→ **Task statement**
Turn every line of the items below into a Markdown table with two columns, Row and Line, numbering the rows and skipping blank lines. Leave the pictures out of the table.

→ **Supplied information**
■ ■ ■ ■ ■ ■ ■

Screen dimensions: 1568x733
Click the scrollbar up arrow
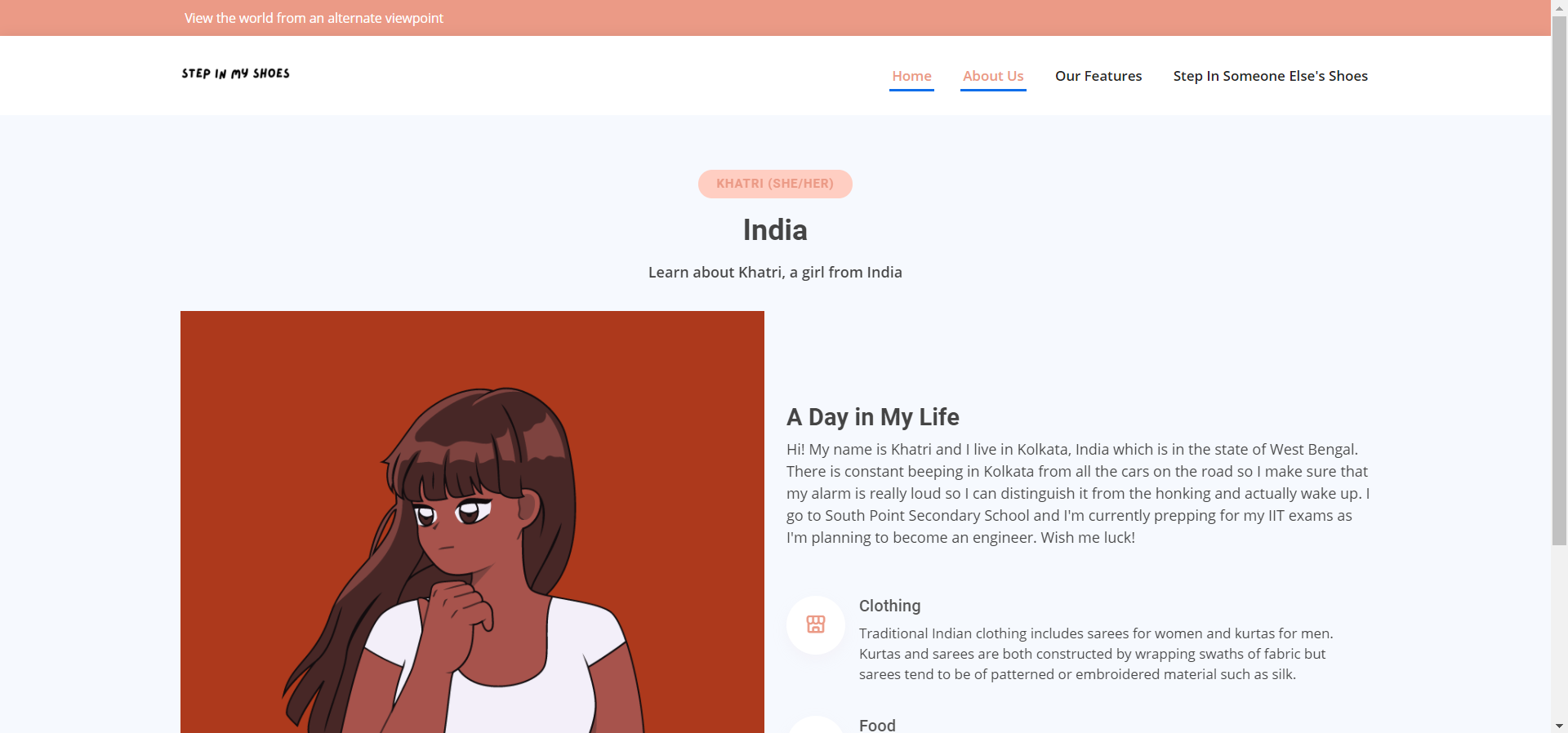click(1559, 7)
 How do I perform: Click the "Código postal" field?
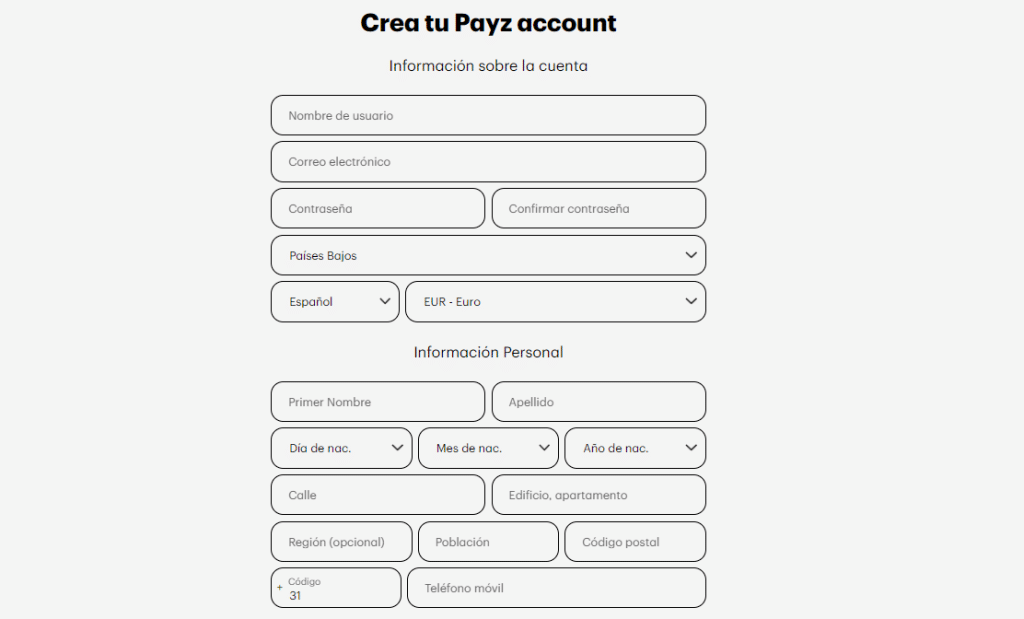(x=635, y=541)
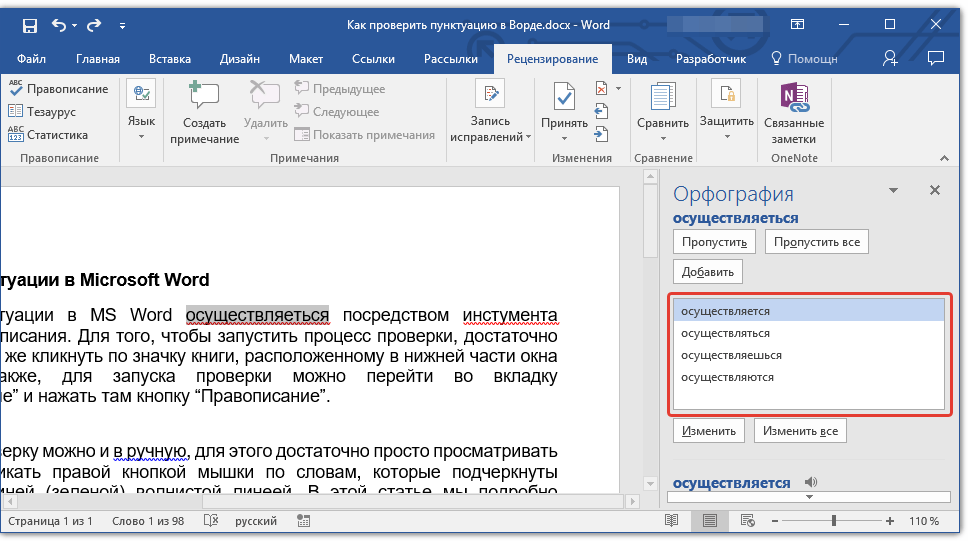Click the Создать примечание comment icon
Image resolution: width=968 pixels, height=541 pixels.
(204, 96)
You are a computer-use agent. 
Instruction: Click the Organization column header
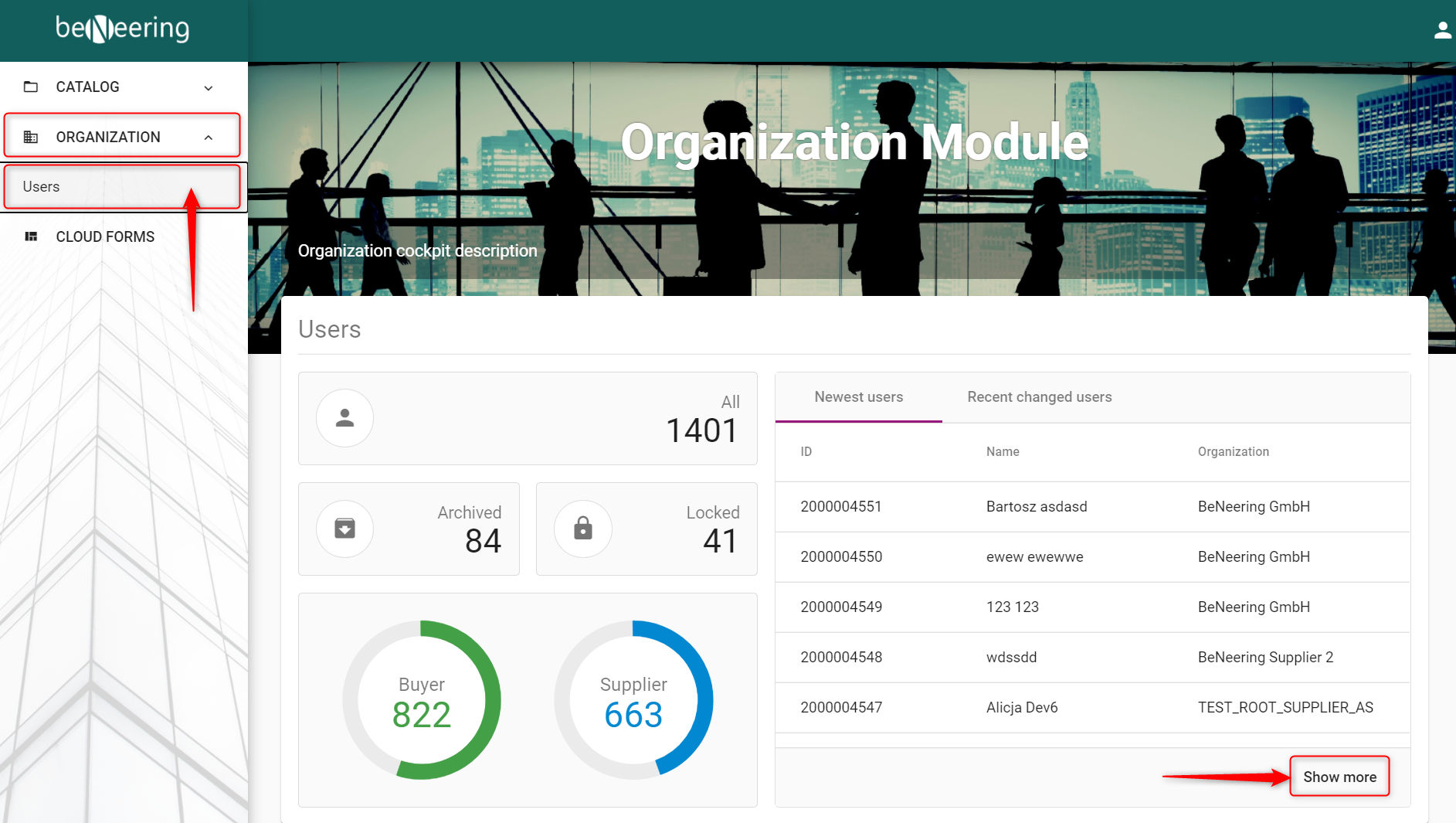point(1233,452)
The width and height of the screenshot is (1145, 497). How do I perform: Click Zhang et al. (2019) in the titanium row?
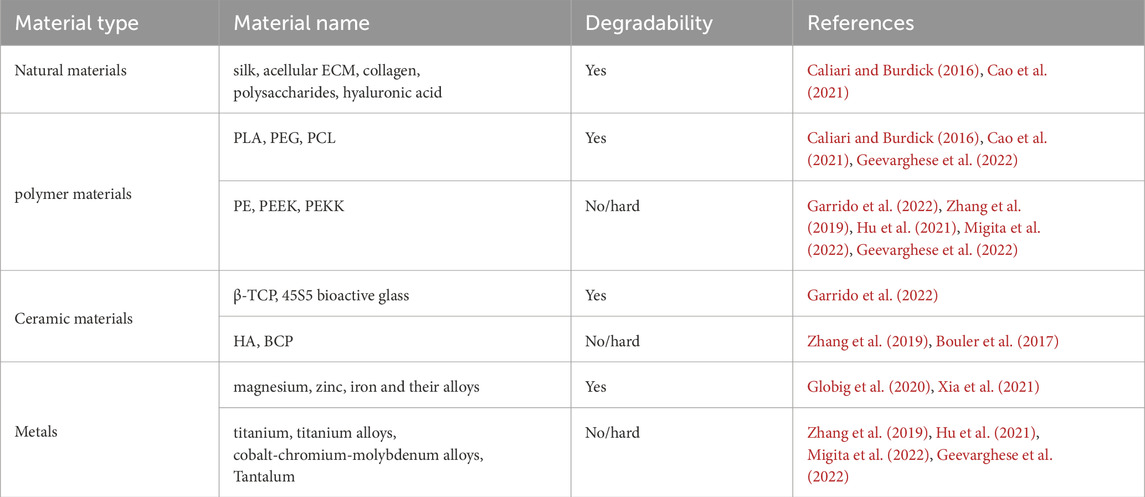(x=862, y=432)
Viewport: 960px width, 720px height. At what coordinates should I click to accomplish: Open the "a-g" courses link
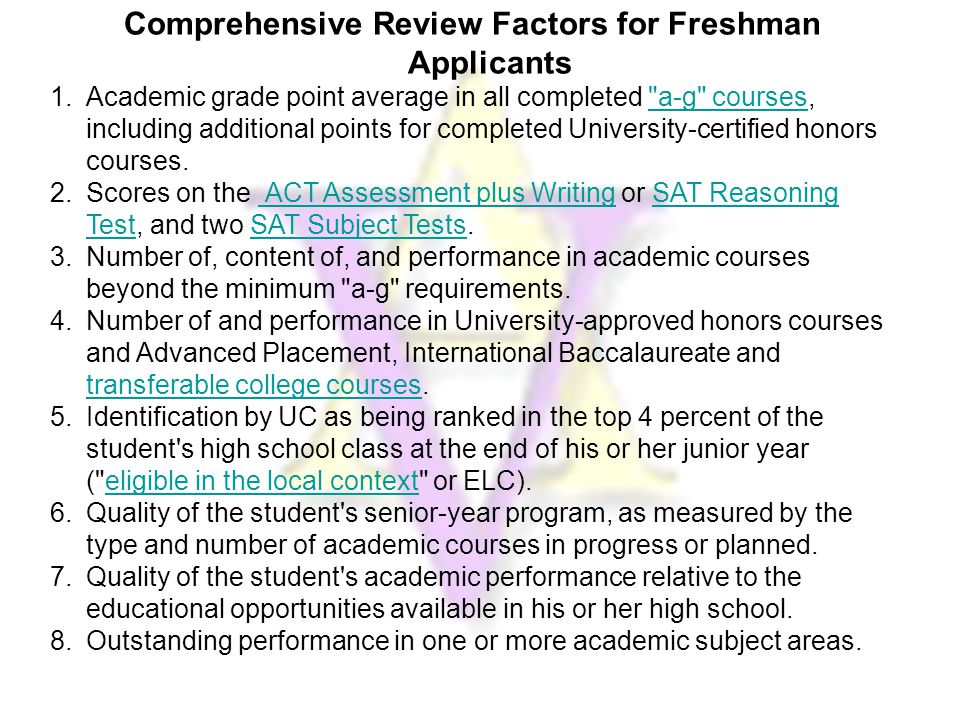tap(728, 97)
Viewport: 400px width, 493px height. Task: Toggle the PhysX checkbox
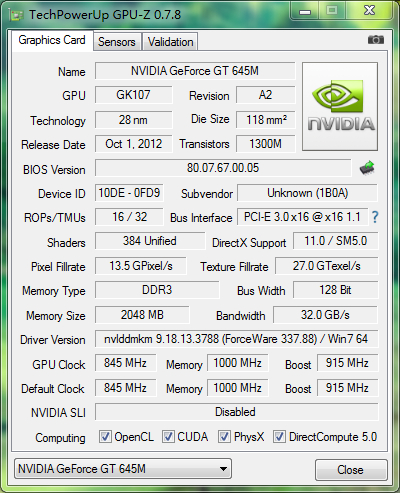[x=224, y=436]
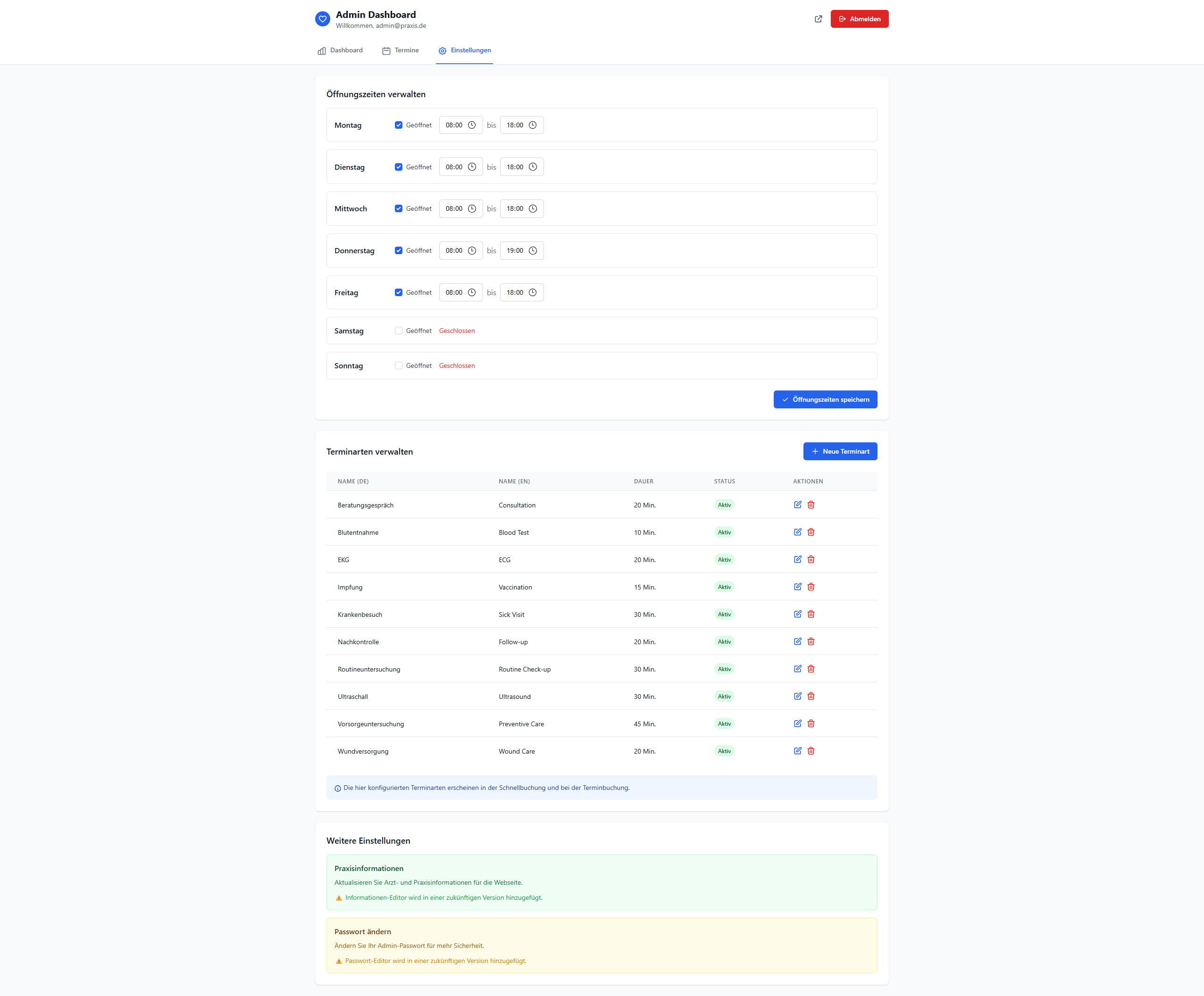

■ ■ ■ ■ ■ ■ ■

→ **Solved problem**
| Row | Line |
|---|---|
| 1 | Screen dimensions: 1568x733 |
| 2 | Click the scrollbar up arrow |
| 3 | click(1559, 7) |
| 4 |  How do I perform: Click the "Código postal" field? |
| 5 | (x=635, y=541) |
| 6 | Click the Создать примечание comment icon |
| 7 | Image resolution: width=968 pixels, height=541 pixels. |
| 8 | (204, 96) |
| 9 | You are a computer-use agent.  |
| 10 | Instruction: Click the Organization column header |
| 11 | point(1233,452) |
| 12 | The width and height of the screenshot is (1145, 497). How do I perform: Click Zhang et al. (2019) in the titanium row? |
| 13 | (x=862, y=432) |
| 14 | Viewport: 960px width, 720px height. At what coordinates should I click to accomplish: Open the "a-g" courses link |
| 15 | tap(728, 97) |
| 16 | Viewport: 400px width, 493px height. Task: Toggle the PhysX checkbox |
| 17 | [x=224, y=436] |